Text extract

On Wed, 22 Oct 2025, Tamar Christina wrote:
> > -----Original Message-----
> > From: Richard Biener <[email protected]>
> > Sent: 22 October 2025 14:05
> > To: Tamar Christina <[email protected]>
> > Cc: Soumya AR <[email protected]>; [email protected]; Kyrylo
> > Tkachov <[email protected]>
> > Subject: RE: [PATCH] aarch64: Use SVE ASRD with vector division using
> > division operator
> >
> > On Wed, 22 Oct 2025, Tamar Christina wrote:
> >
> > > Hi Soumya,
> > >
> > > > -----Original Message-----
> > > > From: Soumya AR <[email protected]>
> > > > Sent: 13 October 2025 13:42
> > > > To: Tamar Christina <[email protected]>
> > > > Cc: [email protected]; Kyrylo Tkachov <[email protected]>;
> > > > Richard Biener <[email protected]>
> > > > Subject: Re: [PATCH] aarch64: Use SVE ASRD with vector division using
> > > > division operator
> > > > Importance: High
> > > >
> > > >
> > > >
> > > > > On 13 Oct 2025, at 1:48 PM, Tamar Christina
> > <[email protected]>
> > > > wrote:
> > > > >
> > > > > External email: Use caution opening links or attachments
> > > > >
> > > > >
> > > > > Hi Soumya,
> > > > >
> > > > > The 10/13/2025 07:05, Soumya AR wrote:
> > > > >> The ASRD instruction on SVE performs an arithmetic shift right by an
> > > > immediate
> > > > >> for divide. This patch enables ASRD when dividing vectors using the
> > > > >> GNU
> > C
> > > > >> division operator.

Information shown
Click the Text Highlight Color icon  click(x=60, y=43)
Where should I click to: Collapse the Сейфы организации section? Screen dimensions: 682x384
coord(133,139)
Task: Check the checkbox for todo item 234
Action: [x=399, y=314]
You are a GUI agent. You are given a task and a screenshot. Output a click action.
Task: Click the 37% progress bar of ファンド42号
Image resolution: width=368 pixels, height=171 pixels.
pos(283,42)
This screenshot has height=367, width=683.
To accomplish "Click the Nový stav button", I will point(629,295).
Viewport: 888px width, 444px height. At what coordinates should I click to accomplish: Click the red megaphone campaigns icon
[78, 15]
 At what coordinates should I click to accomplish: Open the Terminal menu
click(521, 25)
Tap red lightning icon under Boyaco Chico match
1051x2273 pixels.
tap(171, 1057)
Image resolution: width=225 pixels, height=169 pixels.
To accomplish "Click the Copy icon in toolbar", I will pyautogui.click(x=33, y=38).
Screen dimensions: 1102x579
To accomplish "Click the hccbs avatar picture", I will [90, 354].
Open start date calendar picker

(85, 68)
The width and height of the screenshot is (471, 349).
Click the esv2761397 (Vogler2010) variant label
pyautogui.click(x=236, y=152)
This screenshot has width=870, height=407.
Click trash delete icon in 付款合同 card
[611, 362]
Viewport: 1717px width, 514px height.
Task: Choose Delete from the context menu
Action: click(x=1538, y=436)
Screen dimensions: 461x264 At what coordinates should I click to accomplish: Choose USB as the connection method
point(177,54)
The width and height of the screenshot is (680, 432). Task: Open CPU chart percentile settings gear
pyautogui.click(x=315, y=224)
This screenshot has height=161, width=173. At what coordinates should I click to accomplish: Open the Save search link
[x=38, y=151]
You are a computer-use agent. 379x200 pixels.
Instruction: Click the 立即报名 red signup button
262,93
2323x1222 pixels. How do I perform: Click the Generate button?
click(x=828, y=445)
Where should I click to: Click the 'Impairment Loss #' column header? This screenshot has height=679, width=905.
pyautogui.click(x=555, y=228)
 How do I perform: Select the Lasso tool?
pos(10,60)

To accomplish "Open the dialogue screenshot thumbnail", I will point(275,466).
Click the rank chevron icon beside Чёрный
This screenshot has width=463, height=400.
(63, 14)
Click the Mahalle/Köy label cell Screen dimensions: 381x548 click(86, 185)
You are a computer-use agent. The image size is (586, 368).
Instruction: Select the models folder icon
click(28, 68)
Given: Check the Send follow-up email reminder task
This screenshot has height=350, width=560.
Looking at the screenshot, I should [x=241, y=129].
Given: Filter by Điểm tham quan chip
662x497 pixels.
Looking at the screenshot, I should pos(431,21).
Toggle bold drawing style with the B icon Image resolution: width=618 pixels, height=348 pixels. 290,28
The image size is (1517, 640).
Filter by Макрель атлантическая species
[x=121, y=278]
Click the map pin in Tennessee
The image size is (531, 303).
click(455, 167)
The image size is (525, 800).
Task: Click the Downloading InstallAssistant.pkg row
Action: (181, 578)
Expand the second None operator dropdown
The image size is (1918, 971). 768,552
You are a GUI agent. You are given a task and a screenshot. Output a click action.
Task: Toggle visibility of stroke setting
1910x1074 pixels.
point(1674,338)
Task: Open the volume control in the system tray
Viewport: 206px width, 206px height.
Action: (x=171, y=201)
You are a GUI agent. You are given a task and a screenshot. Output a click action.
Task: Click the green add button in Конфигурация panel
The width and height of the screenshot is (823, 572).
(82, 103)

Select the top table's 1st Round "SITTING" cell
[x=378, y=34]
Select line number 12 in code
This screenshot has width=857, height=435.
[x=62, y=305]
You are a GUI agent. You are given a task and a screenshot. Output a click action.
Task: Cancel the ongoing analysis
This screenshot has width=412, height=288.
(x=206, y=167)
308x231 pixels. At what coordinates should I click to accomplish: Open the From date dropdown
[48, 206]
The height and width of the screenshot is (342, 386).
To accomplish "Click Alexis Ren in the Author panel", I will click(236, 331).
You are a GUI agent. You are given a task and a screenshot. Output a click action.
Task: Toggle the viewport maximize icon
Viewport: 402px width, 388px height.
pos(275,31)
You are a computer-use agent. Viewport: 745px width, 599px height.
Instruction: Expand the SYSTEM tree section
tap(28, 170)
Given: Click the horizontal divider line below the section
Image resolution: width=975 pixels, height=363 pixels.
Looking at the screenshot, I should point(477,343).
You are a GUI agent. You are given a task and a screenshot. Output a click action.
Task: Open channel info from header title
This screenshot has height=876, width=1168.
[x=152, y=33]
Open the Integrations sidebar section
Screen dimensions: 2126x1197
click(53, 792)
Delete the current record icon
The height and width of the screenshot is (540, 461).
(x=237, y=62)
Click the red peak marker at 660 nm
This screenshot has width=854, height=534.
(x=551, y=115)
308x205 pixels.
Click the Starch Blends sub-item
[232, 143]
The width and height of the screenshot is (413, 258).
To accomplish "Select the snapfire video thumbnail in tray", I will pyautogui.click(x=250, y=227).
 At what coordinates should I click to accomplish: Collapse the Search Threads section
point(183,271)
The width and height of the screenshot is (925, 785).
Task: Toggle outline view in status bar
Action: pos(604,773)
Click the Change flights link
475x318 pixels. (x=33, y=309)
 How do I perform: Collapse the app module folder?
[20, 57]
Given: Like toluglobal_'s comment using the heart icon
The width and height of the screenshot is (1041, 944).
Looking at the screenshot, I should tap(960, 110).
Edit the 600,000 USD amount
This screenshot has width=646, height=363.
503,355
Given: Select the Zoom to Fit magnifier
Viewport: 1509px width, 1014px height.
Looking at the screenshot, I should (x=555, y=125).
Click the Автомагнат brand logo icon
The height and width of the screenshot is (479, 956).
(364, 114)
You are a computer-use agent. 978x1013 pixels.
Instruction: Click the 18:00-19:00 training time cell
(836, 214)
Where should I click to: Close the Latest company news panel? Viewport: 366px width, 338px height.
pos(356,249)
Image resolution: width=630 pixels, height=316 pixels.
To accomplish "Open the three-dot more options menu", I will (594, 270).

Requirement
Continue the email thread about the aarch64 SVE ASRD patch from where it stops.

Answer to the problem
> > > > >>
> > > > >> For example:
> > > > >>
> > > > >> int32x4_t
> > > > >> foo (int32x4_t x)
> > > > >> {
> > > > >> return x / 4;
> > > > >> }
> > > > >>
> > > > >> svint32_t
> > > > >> bar (svint32_t x)
> > > > >> {
> > > > >> return x / 4;
> > > > >> }
> > > > >>
> > > > >> currently generates a DIV, but can be done using ASRD.
> > > > >>
> > > > >> The patch was bootstrapped and regtested on aarch64-linux-gnu, no
> > > > regression.
> > > > >> OK for GCC16?
> > > > >>
> > > > >> Signed-off-by: Soumya AR <[email protected]>
> > > > >>
> > > > >> gcc/ChangeLog:
> > > > >>
> > > > >> * expmed.cc (expand_divmod): Expand to sdiv_pow2 optab for
> > vectors.
> > > > >>
> > > > >> gcc/testsuite/ChangeLog:
> > > > >>
> > > > >> * gcc.target/aarch64/sve/sve-asrd-2.c: New test.
> > > > >>
> > > > >
> > > >
> > > > Hi Tamar,
> > > >
> > > > Thanks for the quick review!
> > > >
> > > > > The test is OK, but you'll need a middle-end maintainer for the
> > > > > expmed.cc
> > > > changes.
> > > >
> > > > My bad, CC'ing Richi here as well.
> > > >
> > > > > But that said...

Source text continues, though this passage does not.